Description of the task = Transcribe exactly the lines from the one containing "Open dropdown arrow" through the last line of the listing below, inclusive, and nothing beyond them.

Available data =
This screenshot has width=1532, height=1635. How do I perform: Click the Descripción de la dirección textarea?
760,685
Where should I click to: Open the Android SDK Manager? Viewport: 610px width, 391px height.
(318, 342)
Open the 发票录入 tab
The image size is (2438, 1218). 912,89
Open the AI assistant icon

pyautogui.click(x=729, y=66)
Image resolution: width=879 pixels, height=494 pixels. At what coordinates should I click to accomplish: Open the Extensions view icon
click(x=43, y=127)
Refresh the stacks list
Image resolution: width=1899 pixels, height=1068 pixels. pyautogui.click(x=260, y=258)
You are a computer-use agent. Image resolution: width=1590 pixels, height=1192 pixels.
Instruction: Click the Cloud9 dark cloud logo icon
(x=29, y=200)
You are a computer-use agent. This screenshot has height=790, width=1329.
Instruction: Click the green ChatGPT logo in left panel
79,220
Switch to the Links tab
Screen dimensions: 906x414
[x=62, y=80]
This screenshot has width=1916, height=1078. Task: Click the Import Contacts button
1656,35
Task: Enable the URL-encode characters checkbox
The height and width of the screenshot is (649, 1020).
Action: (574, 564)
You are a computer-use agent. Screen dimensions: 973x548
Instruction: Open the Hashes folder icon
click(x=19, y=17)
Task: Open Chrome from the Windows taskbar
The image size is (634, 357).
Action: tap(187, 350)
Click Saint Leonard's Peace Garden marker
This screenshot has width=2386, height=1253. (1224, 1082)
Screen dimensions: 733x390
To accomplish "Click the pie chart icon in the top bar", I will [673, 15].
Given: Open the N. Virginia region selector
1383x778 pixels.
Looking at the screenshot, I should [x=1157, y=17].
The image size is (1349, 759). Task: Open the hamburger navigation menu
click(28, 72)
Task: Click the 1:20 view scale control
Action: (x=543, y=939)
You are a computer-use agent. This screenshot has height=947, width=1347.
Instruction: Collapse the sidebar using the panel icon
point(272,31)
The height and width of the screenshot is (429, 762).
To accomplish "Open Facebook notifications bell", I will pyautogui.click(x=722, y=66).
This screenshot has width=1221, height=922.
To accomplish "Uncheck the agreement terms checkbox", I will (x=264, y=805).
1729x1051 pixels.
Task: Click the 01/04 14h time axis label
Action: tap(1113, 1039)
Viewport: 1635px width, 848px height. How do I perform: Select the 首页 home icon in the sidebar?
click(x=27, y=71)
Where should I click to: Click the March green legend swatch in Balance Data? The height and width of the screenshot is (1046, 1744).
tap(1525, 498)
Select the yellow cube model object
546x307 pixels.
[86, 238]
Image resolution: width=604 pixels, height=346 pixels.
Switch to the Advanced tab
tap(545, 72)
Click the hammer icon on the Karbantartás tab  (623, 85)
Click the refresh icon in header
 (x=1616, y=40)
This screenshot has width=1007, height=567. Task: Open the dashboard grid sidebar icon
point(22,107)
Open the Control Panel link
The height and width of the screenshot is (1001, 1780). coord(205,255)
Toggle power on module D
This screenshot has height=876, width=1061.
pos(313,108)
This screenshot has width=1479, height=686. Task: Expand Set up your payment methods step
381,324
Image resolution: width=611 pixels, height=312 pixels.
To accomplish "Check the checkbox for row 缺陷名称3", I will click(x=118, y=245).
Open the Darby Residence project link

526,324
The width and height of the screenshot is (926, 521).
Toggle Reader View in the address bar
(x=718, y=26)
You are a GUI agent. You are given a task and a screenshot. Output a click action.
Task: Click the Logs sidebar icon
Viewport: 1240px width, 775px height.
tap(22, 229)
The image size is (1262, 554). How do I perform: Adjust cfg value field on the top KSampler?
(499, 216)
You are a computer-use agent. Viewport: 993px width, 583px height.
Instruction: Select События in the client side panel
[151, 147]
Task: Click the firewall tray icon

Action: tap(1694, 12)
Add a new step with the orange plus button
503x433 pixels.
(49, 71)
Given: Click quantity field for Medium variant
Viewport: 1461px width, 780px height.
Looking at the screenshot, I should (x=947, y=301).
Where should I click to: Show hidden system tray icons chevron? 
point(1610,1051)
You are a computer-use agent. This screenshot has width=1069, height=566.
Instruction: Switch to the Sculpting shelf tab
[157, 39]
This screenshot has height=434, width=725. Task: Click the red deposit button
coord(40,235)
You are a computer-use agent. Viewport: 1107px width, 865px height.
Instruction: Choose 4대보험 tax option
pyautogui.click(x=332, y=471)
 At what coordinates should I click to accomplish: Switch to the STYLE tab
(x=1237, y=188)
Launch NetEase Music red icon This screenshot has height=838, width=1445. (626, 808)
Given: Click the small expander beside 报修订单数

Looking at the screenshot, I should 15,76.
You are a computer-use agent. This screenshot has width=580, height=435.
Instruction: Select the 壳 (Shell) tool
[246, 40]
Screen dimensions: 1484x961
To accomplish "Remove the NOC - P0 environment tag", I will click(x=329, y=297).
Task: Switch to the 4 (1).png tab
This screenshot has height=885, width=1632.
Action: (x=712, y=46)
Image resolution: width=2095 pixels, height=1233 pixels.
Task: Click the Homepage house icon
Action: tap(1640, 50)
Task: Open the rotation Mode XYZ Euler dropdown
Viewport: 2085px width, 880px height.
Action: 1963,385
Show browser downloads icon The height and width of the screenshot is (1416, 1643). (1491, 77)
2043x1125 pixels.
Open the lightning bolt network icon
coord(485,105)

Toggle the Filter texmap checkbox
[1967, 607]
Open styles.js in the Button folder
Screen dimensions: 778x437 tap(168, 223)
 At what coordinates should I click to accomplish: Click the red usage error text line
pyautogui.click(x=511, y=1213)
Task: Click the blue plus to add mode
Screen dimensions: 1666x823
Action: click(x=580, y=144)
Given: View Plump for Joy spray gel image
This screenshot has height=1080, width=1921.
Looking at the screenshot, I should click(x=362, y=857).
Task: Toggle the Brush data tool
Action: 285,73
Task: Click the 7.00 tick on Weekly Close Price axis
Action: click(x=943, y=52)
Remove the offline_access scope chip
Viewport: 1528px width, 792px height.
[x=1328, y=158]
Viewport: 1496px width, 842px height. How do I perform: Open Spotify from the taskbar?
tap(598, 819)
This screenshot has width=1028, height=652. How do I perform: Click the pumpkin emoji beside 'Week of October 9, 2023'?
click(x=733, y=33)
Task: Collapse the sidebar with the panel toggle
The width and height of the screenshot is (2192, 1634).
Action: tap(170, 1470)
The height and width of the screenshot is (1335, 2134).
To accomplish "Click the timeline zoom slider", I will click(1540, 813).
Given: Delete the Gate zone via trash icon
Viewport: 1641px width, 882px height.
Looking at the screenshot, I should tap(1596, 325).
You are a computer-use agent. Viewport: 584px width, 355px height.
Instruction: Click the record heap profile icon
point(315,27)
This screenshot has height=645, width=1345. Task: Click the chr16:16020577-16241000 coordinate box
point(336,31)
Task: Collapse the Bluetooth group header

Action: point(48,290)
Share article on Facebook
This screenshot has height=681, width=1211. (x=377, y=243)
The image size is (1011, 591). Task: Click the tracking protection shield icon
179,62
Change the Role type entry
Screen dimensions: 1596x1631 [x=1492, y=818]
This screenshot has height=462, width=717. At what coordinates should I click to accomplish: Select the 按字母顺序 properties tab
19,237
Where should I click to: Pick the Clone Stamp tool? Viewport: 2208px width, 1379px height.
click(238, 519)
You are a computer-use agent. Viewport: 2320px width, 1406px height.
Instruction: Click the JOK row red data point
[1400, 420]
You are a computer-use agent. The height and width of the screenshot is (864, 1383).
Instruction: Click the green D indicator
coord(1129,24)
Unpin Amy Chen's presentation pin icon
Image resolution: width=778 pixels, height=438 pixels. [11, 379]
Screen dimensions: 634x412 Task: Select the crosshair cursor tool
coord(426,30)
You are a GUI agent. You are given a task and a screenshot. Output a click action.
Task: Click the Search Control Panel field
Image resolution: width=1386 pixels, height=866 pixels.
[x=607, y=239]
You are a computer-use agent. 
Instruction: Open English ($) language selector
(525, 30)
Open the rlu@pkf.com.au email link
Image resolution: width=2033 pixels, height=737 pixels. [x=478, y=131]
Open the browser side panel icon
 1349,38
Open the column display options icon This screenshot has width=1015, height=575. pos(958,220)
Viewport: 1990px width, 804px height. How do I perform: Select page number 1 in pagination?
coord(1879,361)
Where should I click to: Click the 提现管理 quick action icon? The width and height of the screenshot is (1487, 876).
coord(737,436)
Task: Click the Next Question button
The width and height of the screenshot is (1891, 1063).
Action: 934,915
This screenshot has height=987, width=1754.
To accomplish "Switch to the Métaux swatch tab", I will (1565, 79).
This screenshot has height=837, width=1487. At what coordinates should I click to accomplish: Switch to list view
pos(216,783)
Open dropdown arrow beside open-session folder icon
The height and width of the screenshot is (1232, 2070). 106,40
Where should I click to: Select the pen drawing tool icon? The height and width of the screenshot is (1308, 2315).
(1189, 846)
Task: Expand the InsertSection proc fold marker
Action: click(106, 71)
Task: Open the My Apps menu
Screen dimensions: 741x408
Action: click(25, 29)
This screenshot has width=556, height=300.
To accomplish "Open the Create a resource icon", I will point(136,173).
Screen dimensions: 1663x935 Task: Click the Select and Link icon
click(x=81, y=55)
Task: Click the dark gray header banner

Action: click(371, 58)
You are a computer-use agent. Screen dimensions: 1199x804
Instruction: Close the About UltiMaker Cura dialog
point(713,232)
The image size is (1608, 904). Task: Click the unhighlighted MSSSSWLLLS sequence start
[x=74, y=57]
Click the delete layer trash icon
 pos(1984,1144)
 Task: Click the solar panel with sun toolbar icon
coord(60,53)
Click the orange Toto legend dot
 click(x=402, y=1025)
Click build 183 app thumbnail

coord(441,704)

Written answer =
Open dropdown arrow beside open-session folder icon
The height and width of the screenshot is (1232, 2070). 106,40
Where should I click to: Select the pen drawing tool icon? The height and width of the screenshot is (1308, 2315).
(1189, 846)
Task: Expand the InsertSection proc fold marker
Action: click(106, 71)
Task: Open the My Apps menu
Screen dimensions: 741x408
Action: click(25, 29)
This screenshot has width=556, height=300.
To accomplish "Open the Create a resource icon", I will point(136,173).
Screen dimensions: 1663x935 Task: Click the Select and Link icon
click(x=81, y=55)
Task: Click the dark gray header banner

Action: click(371, 58)
You are a computer-use agent. Screen dimensions: 1199x804
Instruction: Close the About UltiMaker Cura dialog
point(713,232)
The image size is (1608, 904). Task: Click the unhighlighted MSSSSWLLLS sequence start
[x=74, y=57]
Click the delete layer trash icon
 pos(1984,1144)
 Task: Click the solar panel with sun toolbar icon
coord(60,53)
Click the orange Toto legend dot
 click(x=402, y=1025)
Click build 183 app thumbnail

coord(441,704)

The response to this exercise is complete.